Fidias, el perfumista y Jordi Alba

El historiador Plutarco, autor de las imprescindibles y modernísimas "Vidas paralelas", decía que en Grecia ningún joven de bien quería ser Fidias o Policleto, aunque esos mismos jóvenes admiraran la estatua de Zeus en Olimpia, obra de Fidias, y el Doríforo de Policleto. Del mismo modo, los jóvenes griegos de buena familia (es decir, ricos) apreciaban los perfumes, pero consideraban a los perfumistas innobles trabajadores manuales. Después de ver el partido entre el Barça y el Celta, estoy convencido de que pocos jóvenes culés quieren ser Jordi Alba, aunque sin duda admiran sus carreras por la banda, su constante ofrecimiento, sus centros siempre con sentido y su mágica conexión con un tal Messi. Asimismo, los jóvenes culés de buena familia (es decir, ricos en títulos porque han crecido en la era de Messi) aprecian el aroma de peligro que desprende el juego de Jordi Alba, pero consideran a los perfumistas como Alba, Semedo o el mismo Sergio Busquets como simples trabajadores manuales. ¿Es compatible admirar una escultura de Fidias y una jugada de Jordi Alba al mismo tiempo que miramos a Fidias y a Alba por encima del hombro? Las circunstancias de la Grecia clásica nos permiten entender la falta de consideración que los griegos tenían con los artistas, pero no hay manera de comprender por qué los futbolistas como Jordi Alba suelen ser tratados como un joven griego trataría a su perfumista.
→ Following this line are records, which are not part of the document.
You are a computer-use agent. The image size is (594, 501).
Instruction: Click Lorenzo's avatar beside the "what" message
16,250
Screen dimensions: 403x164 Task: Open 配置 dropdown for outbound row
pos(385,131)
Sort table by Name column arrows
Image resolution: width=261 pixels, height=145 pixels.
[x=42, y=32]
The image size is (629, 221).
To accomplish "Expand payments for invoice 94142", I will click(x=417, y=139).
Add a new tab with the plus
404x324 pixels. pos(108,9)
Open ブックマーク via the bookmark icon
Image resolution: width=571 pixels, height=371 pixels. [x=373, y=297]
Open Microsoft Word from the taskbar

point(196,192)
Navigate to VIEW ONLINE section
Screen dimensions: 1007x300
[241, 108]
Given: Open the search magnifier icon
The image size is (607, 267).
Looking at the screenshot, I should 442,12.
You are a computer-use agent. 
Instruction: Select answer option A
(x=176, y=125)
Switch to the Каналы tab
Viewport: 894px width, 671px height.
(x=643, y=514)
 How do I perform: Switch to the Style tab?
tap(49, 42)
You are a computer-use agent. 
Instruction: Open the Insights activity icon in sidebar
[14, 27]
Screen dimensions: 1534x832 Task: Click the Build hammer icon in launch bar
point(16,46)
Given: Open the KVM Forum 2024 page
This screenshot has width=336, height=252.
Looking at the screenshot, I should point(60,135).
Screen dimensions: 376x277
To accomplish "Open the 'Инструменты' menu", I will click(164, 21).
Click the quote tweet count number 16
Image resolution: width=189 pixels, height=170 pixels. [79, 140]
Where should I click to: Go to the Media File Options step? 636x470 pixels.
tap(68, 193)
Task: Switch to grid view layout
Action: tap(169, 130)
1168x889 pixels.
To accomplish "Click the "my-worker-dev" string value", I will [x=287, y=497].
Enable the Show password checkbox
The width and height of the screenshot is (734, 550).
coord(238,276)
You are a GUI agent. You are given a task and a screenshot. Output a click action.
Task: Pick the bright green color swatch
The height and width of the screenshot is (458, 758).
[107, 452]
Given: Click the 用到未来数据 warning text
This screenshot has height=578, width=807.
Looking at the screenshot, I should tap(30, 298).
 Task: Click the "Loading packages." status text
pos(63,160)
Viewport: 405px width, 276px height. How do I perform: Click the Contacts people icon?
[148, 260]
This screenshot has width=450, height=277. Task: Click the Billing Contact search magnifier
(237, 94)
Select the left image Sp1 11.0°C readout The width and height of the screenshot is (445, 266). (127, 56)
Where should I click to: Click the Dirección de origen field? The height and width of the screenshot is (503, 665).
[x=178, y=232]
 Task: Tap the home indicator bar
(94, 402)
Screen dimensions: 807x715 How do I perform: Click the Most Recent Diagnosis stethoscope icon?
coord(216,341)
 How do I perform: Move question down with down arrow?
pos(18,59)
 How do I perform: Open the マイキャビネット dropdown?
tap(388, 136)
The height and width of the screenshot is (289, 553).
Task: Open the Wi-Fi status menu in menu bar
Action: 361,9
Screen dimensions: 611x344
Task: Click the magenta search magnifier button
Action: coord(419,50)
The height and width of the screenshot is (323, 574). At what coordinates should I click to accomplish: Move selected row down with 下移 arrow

No conservamos ninguna estatua original que se pueda atribuir con seguridad a Fidias y a Policleto, aunque sí hay estatuas de época romana que son copias de obras originales de estos escultores griegos. Puede que dentro de unos años, y no muchos, la memoria culé no conserve ninguna jugada de Jordi Alba, pero sí hablaremos de las copias que otros futbolistas harán del juego de Alba. La historia del arte y la historia del fútbol tienen estas cosas. A los futboleros nos gustan los perfumes y olvidamos a los perfumistas. Echaremos en falta al Doríforo ("portador de una lanza") de Jordi Alba cuando tengamos que conformarnos con una copia romana, y añoraremos el aroma de las carreras de Jordi Alba por su banda cuando nos falte el perfumista. De momento, Messi tiene a un costado un artista y un perfumista de época. Disfrutemos.